馬場元毅(東埼玉総合病院医長・脳神経外科)




 私は脳神経外科医であり,日常臨床の中で外来診療とともに脳神経外科の手術も行なっている。脳神経外科の手術は他科の手術に比べ,きわめて長い時間を要するものが多いが,その理由は,開頭に時間がかかり,特に頭蓋底外科と呼ばれるような手術(例えば,後頭蓋窩の腫瘍・脳動脈瘤など)では極端な場合には開頭だけで4時間以上を要し,その後,ようやく目的の手術操作を開始するために,総手術時間が10時間を超えることもしばしばある。
 しかし,これくらいのことでは大抵の脳神経外科医は疲れも感じない。大変なのは,手術記録の記載である。10時間以上かかった手術の記録であるから簡単にはいかないのである。私は手術記録を原則的に手術後2日以内に記載することを実践してきたし,若い先生方にもそうすることを強要してきた。

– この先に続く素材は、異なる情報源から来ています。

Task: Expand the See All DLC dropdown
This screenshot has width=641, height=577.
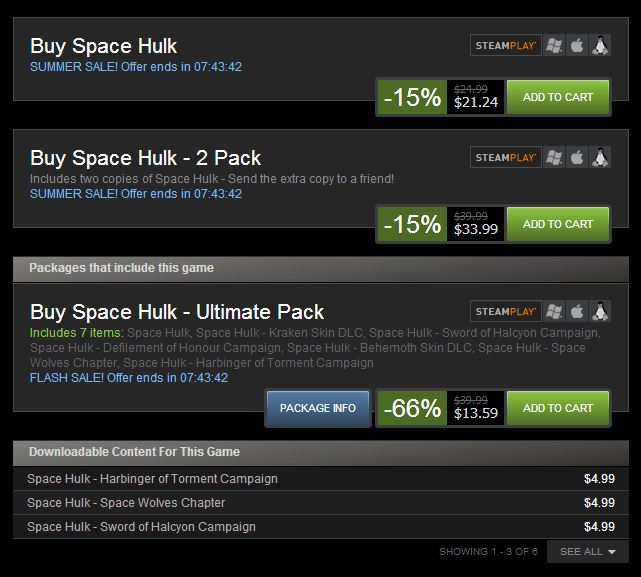Action: click(587, 552)
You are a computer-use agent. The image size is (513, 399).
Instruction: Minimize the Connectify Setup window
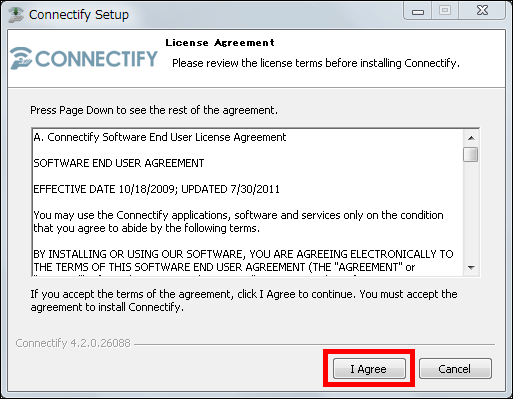(x=418, y=11)
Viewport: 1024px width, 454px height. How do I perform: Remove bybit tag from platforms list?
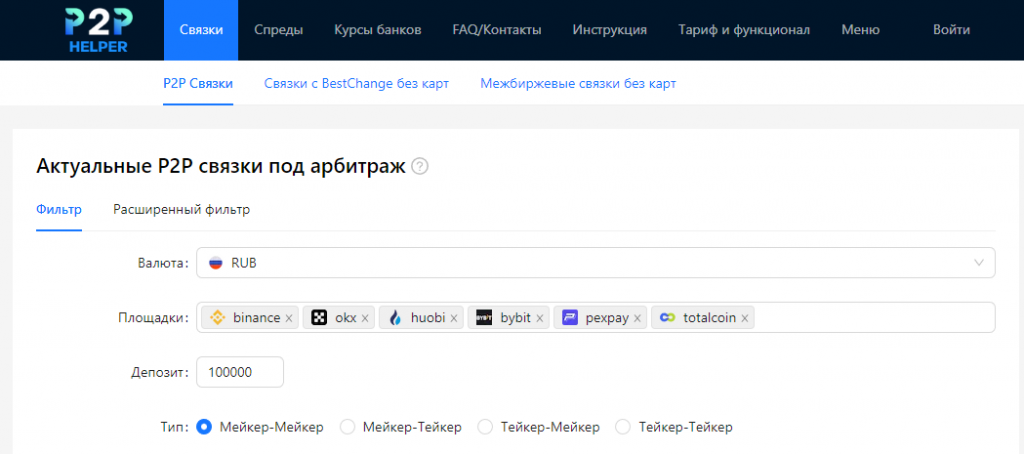pyautogui.click(x=540, y=318)
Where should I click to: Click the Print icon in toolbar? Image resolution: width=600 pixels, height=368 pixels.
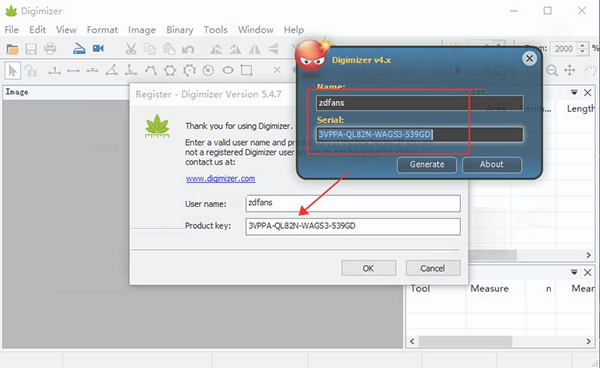point(50,49)
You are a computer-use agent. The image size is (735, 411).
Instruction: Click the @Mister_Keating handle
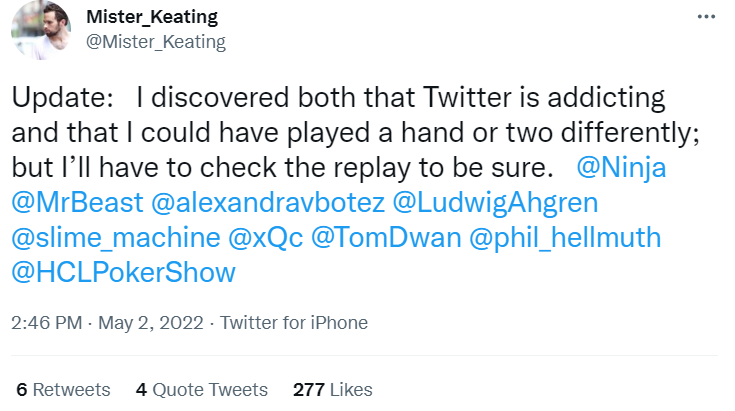157,41
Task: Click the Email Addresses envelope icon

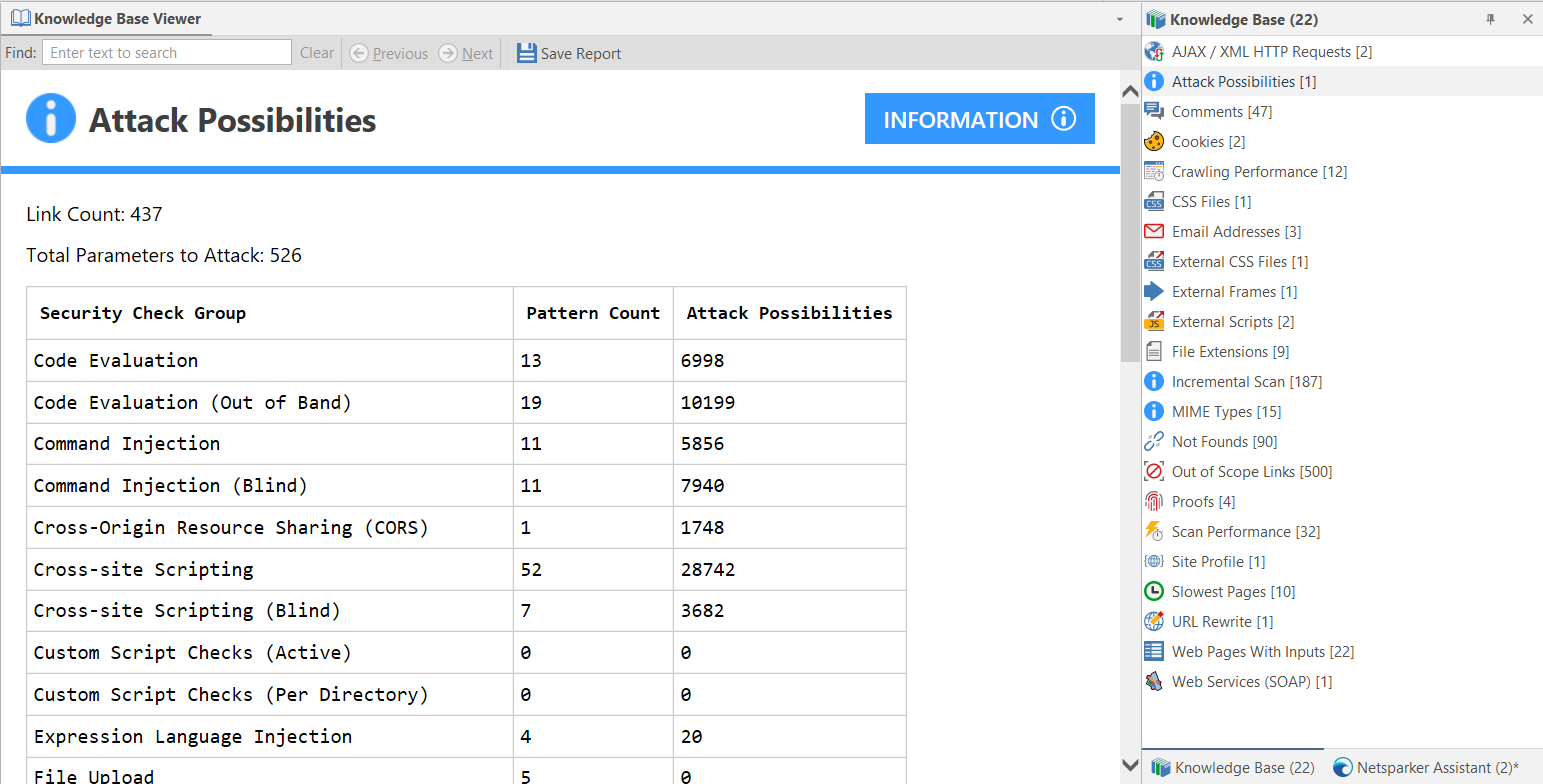Action: click(x=1154, y=231)
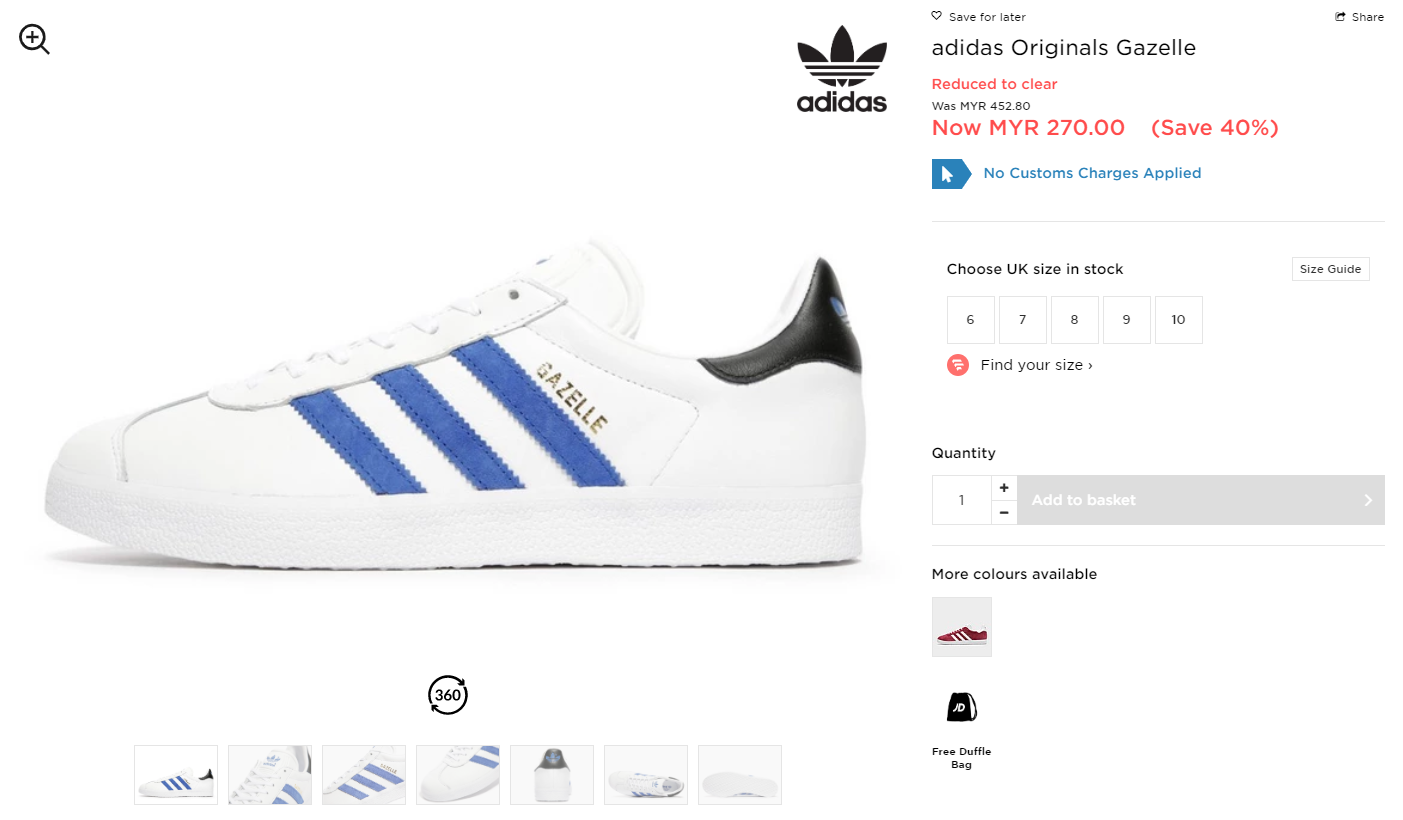
Task: Click the Save for later heart
Action: click(x=936, y=16)

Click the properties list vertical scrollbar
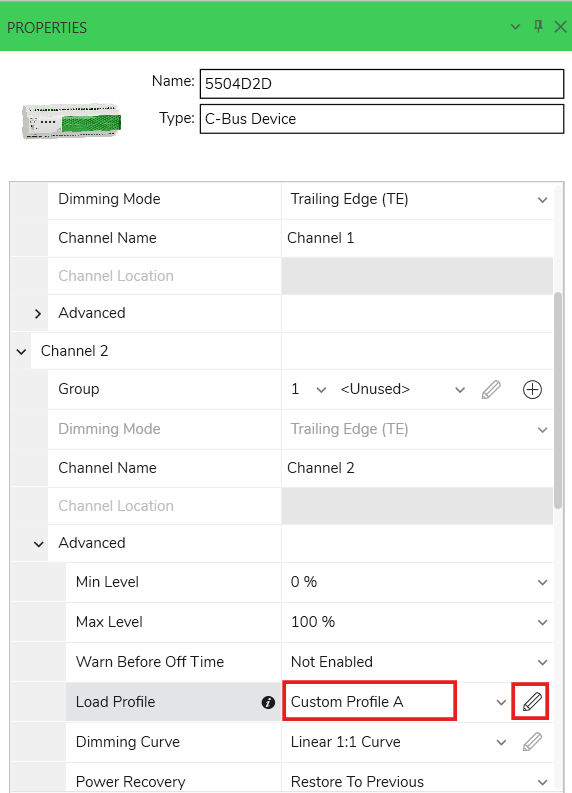[x=558, y=400]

その理由は,手術記録を記載することでその時の手術操作を振り返り,反省点や工夫した点,また解剖学的構造がまだその期間であれば思い出すことができるからである。
 私は,手術記録にイラストを最低2-3コマ記載している。それも色鉛筆を用いてカラーで描くことを心がけている。手術記録に本文とイラストを含めて記載すると,最低でも2時間は容易に費やしてしまい,時には3時間以上かかることも稀ではない。幸いなことに私はイラストを描くことが好きで,しかもこれまでも数冊の脳神経外科手術書のイラストレーションを担当してきた。そういうわけで,イラストを含めた手術記録の記載は,他の医師に比べれば早いほうである。またたとえ3時間かかったとしても苦痛ではない。問題は,イラストを描くことが苦手の医師の場合である。これまで見てきた多くの医師は,苦労しながらでも2-3コマのイラストを描いて手術記録を記載していたが,中にはどうしても描くのが嫌で,ボールペン一色で簡単なイラストを描くだけですませる人もいた。
 ところが最近,私たちの周辺でもパソコンが浸透してきて,ハードもソフトも進歩してくると,パソコンを使ってイラストを描いたり,術中ビデオからポイントとなる術野を静止画面として取り込み,カラープリントして手術記録に貼り付ける,という手段をとる医師が増えてきた。イラストの苦手な医師の大半は,彼らにとっての難局をこの方法で乗り越えるようになった。しかも所用時間は慣れてくると1時間以内ですむという。こうなると,今まで数時間を掛けて手書きイラストで手術記録を記載していた医師までもが「何となく格好よい」とか,「簡単だ」とかいう理由でパソコン派に切り替わる傾向すら見えてきた。手書きイラスト派は今や,時代遅れの骨董派となりつつあるのである。

なぜ今手書きイラストか

 ここで私は手書きイラストを,なぜ数時間掛けても描かねばならないか,を簡単に述べたい。それは1つは自分のため,もう1つはその手術を参照しようとする他医のためである。自分のためというのは,イラストを描くことにより,自分が行なった手術の復習になり,そこから反省も工夫も生まれるというわけである。ビデオから取り込む作業は,おそらくポイントの箇所まで早送りにして,その部だけを静止して取り込むのであるが,これでは復習にもならず,反省や工夫も生まれてこない。また,手書きイラストなら,これを描く時に術野を頭の中に思い出しながら描くことで,おのずと解剖学的に正確な情景を描写することができる(このためにも術後,可能な限り早く描くことが求められる)。そして手術記録を参照しようとした他医は,イラストを見ると容易に解剖学的な理解を深めることができ,その医師の教育に役立つと思うのである。ビデオから取り込んだ写真では平面的であったり,背景の焦点があいまいだったり,あるいは術野全体を1画面に収めることができなかったりして,他医の理解を得るのは難しいと思う。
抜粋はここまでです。